第34話 ゾビグラネ -5-




 意外と風が強い。それがまず思ったことだった。

 降り吹きの雨に顔を叩かれ、唇を噛んだ私は、前方の集団に目を凝らす。


 通りを挟み向かい合う敵は、皆盾を前に構え、雨と風を背にし、ゆっくりと前進してくるようだった。


 激しく振る雨の向こうには、おぼろげに見える沢山のレッドウッドと、濡れた木の葉の“群れ”があり、吹きつける風に鴉のようにばたばたと葉をばたつかせていた。


 やつらとの距離はどのぐらいだろう。


 山小屋の前は半径15mほどの平らな広場が広がっており、木々はそれを取り囲むように生えていた。

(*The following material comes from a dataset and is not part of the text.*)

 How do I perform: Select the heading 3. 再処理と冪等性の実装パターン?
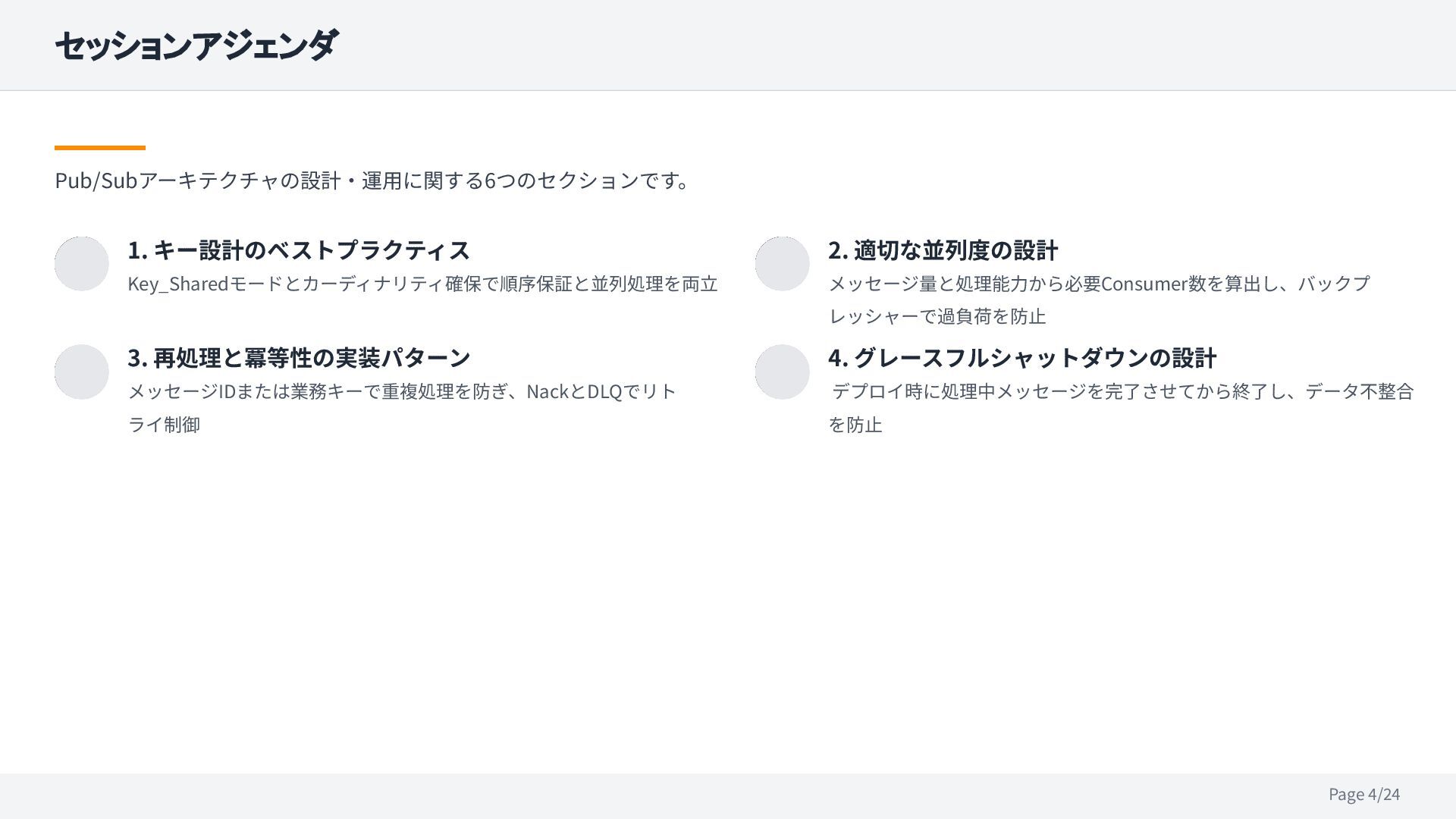click(x=299, y=358)
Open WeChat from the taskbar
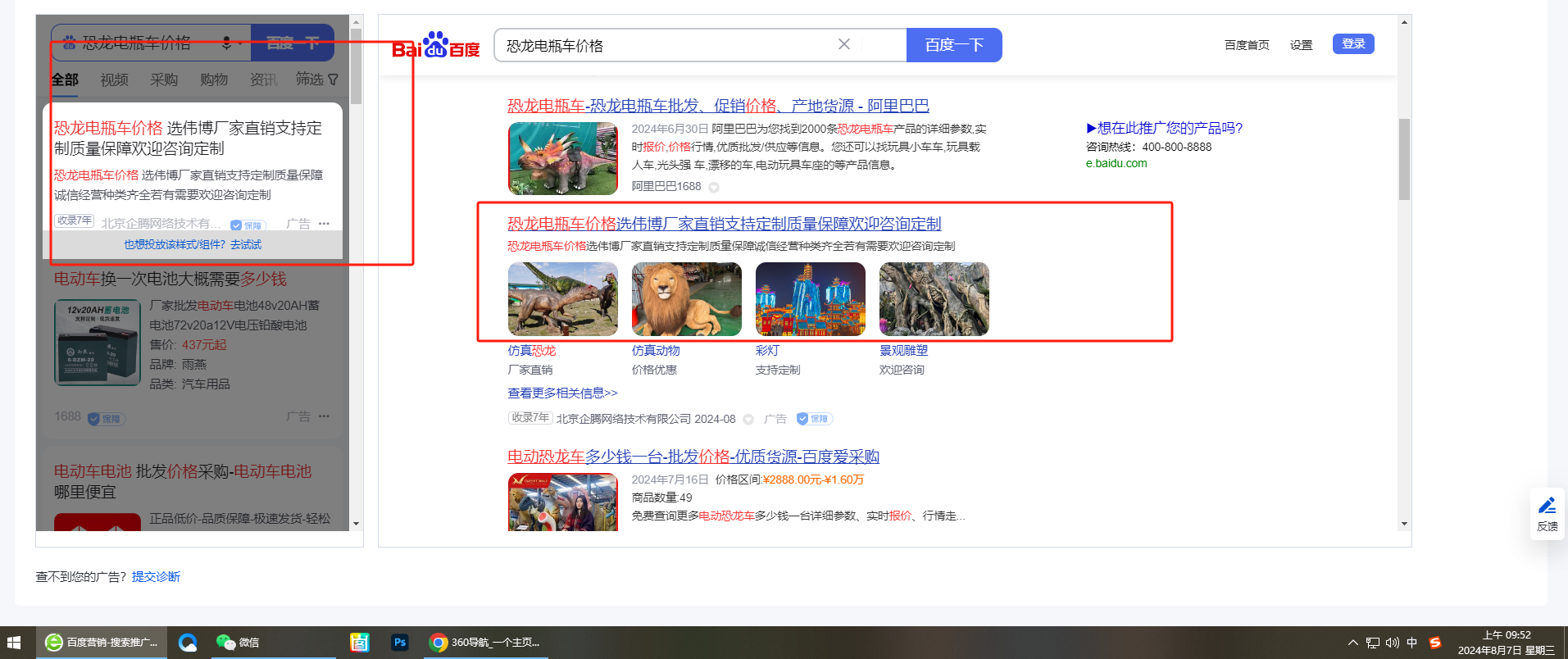 coord(238,643)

 そこから左手には降りる道が見え、右手には登り道がみえた。



 どれほど敵がいるだろう?

 たぶん、少なく見積もっても50人程度はいる。


「防壁!」と後ろのゾビグラネが叫んだ。


 すると、隣り合う魔導士達がいっせいに右手を前にかかげ、掌を広げた。



 ――防壁?


「リリア嬢!」という声が聞こえた直後に、何者かに首根っこを掴まれ、後ろに引っ張られた。

 バランスを崩し、冷たい泥水の中に尻もちをついた私が顔をあげると、そこには敵を睨み、右手を前にかかげ立ち尽くすゾビグラネがいた。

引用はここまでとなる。